%%
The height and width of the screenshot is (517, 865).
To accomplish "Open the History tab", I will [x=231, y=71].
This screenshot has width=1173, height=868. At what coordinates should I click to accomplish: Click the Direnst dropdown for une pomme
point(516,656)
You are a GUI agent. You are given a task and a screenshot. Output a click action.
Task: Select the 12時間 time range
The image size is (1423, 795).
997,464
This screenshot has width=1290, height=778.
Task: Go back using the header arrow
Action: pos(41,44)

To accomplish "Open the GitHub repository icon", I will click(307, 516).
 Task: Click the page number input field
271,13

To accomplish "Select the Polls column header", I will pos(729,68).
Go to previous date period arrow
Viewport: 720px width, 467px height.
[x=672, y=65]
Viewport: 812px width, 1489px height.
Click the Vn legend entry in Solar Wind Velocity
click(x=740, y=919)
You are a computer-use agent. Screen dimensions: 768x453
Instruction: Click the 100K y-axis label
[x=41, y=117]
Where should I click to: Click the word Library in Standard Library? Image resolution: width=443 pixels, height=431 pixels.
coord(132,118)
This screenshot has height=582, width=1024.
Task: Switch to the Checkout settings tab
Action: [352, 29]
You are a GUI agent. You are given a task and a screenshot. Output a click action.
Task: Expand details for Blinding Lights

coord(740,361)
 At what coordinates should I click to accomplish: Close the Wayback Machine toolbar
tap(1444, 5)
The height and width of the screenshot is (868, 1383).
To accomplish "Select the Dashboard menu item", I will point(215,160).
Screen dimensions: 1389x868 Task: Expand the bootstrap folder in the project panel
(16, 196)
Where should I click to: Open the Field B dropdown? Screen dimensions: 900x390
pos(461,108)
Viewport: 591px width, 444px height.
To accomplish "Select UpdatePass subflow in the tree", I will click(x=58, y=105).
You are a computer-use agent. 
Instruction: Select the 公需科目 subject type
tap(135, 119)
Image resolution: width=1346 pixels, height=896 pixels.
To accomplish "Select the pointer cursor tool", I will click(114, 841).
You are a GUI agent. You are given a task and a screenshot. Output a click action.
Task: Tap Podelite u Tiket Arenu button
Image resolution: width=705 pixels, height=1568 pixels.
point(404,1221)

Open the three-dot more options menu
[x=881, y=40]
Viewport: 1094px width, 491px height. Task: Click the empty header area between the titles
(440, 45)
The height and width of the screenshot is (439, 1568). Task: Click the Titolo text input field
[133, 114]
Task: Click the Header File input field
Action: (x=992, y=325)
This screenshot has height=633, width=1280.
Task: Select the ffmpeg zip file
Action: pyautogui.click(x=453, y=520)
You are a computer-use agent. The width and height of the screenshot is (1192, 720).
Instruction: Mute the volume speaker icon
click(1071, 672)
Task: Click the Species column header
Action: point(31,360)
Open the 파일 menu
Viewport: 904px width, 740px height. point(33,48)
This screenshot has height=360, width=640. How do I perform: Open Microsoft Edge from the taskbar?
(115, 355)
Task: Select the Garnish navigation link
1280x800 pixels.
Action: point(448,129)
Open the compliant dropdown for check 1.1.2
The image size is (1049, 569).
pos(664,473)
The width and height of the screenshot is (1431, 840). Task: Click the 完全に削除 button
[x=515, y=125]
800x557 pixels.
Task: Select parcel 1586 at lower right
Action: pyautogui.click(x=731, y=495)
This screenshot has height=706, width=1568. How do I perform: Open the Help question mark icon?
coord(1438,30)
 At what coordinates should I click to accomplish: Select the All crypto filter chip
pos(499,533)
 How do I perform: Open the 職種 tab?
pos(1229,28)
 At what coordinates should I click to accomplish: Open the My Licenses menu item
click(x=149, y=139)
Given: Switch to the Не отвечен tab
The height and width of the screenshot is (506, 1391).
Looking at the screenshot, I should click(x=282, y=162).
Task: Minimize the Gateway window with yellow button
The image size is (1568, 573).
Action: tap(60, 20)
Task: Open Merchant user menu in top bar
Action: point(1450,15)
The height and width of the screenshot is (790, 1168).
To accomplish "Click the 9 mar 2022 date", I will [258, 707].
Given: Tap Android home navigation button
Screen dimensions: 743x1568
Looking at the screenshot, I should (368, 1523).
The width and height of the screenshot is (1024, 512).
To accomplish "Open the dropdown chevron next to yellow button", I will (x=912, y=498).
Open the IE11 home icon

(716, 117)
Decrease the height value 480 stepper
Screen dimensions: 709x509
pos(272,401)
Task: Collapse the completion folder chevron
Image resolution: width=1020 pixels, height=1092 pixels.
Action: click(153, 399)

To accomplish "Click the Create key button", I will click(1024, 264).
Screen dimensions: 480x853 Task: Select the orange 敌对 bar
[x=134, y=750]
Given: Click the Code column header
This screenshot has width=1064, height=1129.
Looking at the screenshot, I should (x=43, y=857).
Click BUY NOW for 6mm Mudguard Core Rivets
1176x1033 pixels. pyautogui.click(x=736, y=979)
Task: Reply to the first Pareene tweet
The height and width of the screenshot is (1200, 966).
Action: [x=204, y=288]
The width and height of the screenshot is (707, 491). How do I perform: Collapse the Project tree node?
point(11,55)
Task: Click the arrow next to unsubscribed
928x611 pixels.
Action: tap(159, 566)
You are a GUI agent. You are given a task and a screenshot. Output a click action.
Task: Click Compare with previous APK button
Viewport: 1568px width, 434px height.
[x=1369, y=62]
%%
- [Required action] Copy all of the entries above exactly as shown.

- [Answer box]
The height and width of the screenshot is (517, 865).
To accomplish "Open the History tab", I will [x=231, y=71].
This screenshot has width=1173, height=868. At what coordinates should I click to accomplish: Click the Direnst dropdown for une pomme
point(516,656)
You are a GUI agent. You are given a task and a screenshot. Output a click action.
Task: Select the 12時間 time range
The image size is (1423, 795).
997,464
This screenshot has width=1290, height=778.
Task: Go back using the header arrow
Action: pos(41,44)

To accomplish "Open the GitHub repository icon", I will click(307, 516).
 Task: Click the page number input field
271,13

To accomplish "Select the Polls column header", I will pos(729,68).
Go to previous date period arrow
Viewport: 720px width, 467px height.
[x=672, y=65]
Viewport: 812px width, 1489px height.
Click the Vn legend entry in Solar Wind Velocity
click(x=740, y=919)
You are a computer-use agent. Screen dimensions: 768x453
Instruction: Click the 100K y-axis label
[x=41, y=117]
Where should I click to: Click the word Library in Standard Library? Image resolution: width=443 pixels, height=431 pixels.
coord(132,118)
This screenshot has height=582, width=1024.
Task: Switch to the Checkout settings tab
Action: [352, 29]
You are a GUI agent. You are given a task and a screenshot. Output a click action.
Task: Expand details for Blinding Lights

coord(740,361)
 At what coordinates should I click to accomplish: Close the Wayback Machine toolbar
tap(1444, 5)
The height and width of the screenshot is (868, 1383).
To accomplish "Select the Dashboard menu item", I will point(215,160).
Screen dimensions: 1389x868 Task: Expand the bootstrap folder in the project panel
(16, 196)
Where should I click to: Open the Field B dropdown? Screen dimensions: 900x390
pos(461,108)
Viewport: 591px width, 444px height.
To accomplish "Select UpdatePass subflow in the tree", I will click(x=58, y=105).
You are a computer-use agent. 
Instruction: Select the 公需科目 subject type
tap(135, 119)
Image resolution: width=1346 pixels, height=896 pixels.
To accomplish "Select the pointer cursor tool", I will click(114, 841).
You are a GUI agent. You are given a task and a screenshot. Output a click action.
Task: Tap Podelite u Tiket Arenu button
Image resolution: width=705 pixels, height=1568 pixels.
point(404,1221)

Open the three-dot more options menu
[x=881, y=40]
Viewport: 1094px width, 491px height. Task: Click the empty header area between the titles
(440, 45)
The height and width of the screenshot is (439, 1568). Task: Click the Titolo text input field
[133, 114]
Task: Click the Header File input field
Action: (x=992, y=325)
This screenshot has height=633, width=1280.
Task: Select the ffmpeg zip file
Action: pyautogui.click(x=453, y=520)
You are a computer-use agent. The width and height of the screenshot is (1192, 720).
Instruction: Mute the volume speaker icon
click(1071, 672)
Task: Click the Species column header
Action: point(31,360)
Open the 파일 menu
Viewport: 904px width, 740px height. point(33,48)
This screenshot has height=360, width=640. How do I perform: Open Microsoft Edge from the taskbar?
(115, 355)
Task: Select the Garnish navigation link
1280x800 pixels.
Action: point(448,129)
Open the compliant dropdown for check 1.1.2
The image size is (1049, 569).
pos(664,473)
The width and height of the screenshot is (1431, 840). Task: Click the 完全に削除 button
[x=515, y=125]
800x557 pixels.
Task: Select parcel 1586 at lower right
Action: pyautogui.click(x=731, y=495)
This screenshot has height=706, width=1568. How do I perform: Open the Help question mark icon?
coord(1438,30)
 At what coordinates should I click to accomplish: Select the All crypto filter chip
pos(499,533)
 How do I perform: Open the 職種 tab?
pos(1229,28)
 At what coordinates should I click to accomplish: Open the My Licenses menu item
click(x=149, y=139)
Given: Switch to the Не отвечен tab
The height and width of the screenshot is (506, 1391).
Looking at the screenshot, I should click(x=282, y=162).
Task: Minimize the Gateway window with yellow button
The image size is (1568, 573).
Action: tap(60, 20)
Task: Open Merchant user menu in top bar
Action: point(1450,15)
The height and width of the screenshot is (790, 1168).
To accomplish "Click the 9 mar 2022 date", I will [258, 707].
Given: Tap Android home navigation button
Screen dimensions: 743x1568
Looking at the screenshot, I should (368, 1523).
The width and height of the screenshot is (1024, 512).
To accomplish "Open the dropdown chevron next to yellow button", I will (x=912, y=498).
Open the IE11 home icon

(716, 117)
Decrease the height value 480 stepper
Screen dimensions: 709x509
pos(272,401)
Task: Collapse the completion folder chevron
Image resolution: width=1020 pixels, height=1092 pixels.
Action: click(153, 399)

To accomplish "Click the Create key button", I will click(1024, 264).
Screen dimensions: 480x853 Task: Select the orange 敌对 bar
[x=134, y=750]
Given: Click the Code column header
This screenshot has width=1064, height=1129.
Looking at the screenshot, I should (x=43, y=857).
Click BUY NOW for 6mm Mudguard Core Rivets
1176x1033 pixels. pyautogui.click(x=736, y=979)
Task: Reply to the first Pareene tweet
The height and width of the screenshot is (1200, 966).
Action: [x=204, y=288]
The width and height of the screenshot is (707, 491). How do I perform: Collapse the Project tree node?
point(11,55)
Task: Click the arrow next to unsubscribed
928x611 pixels.
Action: tap(159, 566)
You are a GUI agent. You are given a task and a screenshot. Output a click action.
Task: Click Compare with previous APK button
Viewport: 1568px width, 434px height.
[x=1369, y=62]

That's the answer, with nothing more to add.